• **TO BE DONE**
Copy the listing word for word, from its first line through the line that contains "coord(95,261)", and stop there.

• **GIVEN RECORDS**
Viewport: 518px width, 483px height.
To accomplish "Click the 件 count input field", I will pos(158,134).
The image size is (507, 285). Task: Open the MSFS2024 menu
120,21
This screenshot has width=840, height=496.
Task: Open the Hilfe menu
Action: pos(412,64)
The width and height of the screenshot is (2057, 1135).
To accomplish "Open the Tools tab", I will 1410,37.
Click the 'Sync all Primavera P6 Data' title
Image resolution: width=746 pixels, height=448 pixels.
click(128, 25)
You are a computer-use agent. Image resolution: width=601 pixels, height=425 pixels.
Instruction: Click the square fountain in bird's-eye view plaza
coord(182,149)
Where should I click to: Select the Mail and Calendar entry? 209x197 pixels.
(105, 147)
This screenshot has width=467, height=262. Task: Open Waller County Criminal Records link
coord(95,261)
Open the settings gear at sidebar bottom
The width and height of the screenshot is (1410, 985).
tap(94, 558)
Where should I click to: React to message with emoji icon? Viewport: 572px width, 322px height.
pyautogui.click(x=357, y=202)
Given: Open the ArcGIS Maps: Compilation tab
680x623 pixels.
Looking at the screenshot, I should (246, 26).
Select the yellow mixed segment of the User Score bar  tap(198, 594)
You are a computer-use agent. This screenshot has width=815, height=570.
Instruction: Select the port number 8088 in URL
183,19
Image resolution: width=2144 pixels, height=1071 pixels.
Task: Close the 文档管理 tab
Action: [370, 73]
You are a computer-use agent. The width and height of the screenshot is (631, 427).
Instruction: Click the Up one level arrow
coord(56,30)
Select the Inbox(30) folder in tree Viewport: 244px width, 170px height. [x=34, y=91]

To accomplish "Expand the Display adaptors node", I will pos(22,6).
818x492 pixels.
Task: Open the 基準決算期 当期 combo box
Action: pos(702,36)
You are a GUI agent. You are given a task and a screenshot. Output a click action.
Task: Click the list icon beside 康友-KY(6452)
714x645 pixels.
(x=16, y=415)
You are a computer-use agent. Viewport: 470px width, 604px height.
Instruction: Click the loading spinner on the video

• **REPLY TO THE EXERCISE**
Viewport: 518px width, 483px height.
To accomplish "Click the 件 count input field", I will pos(158,134).
The image size is (507, 285). Task: Open the MSFS2024 menu
120,21
This screenshot has width=840, height=496.
Task: Open the Hilfe menu
Action: pos(412,64)
The width and height of the screenshot is (2057, 1135).
To accomplish "Open the Tools tab", I will 1410,37.
Click the 'Sync all Primavera P6 Data' title
Image resolution: width=746 pixels, height=448 pixels.
click(128, 25)
You are a computer-use agent. Image resolution: width=601 pixels, height=425 pixels.
Instruction: Click the square fountain in bird's-eye view plaza
coord(182,149)
Where should I click to: Select the Mail and Calendar entry? 209x197 pixels.
(105, 147)
This screenshot has width=467, height=262. Task: Open Waller County Criminal Records link
coord(95,261)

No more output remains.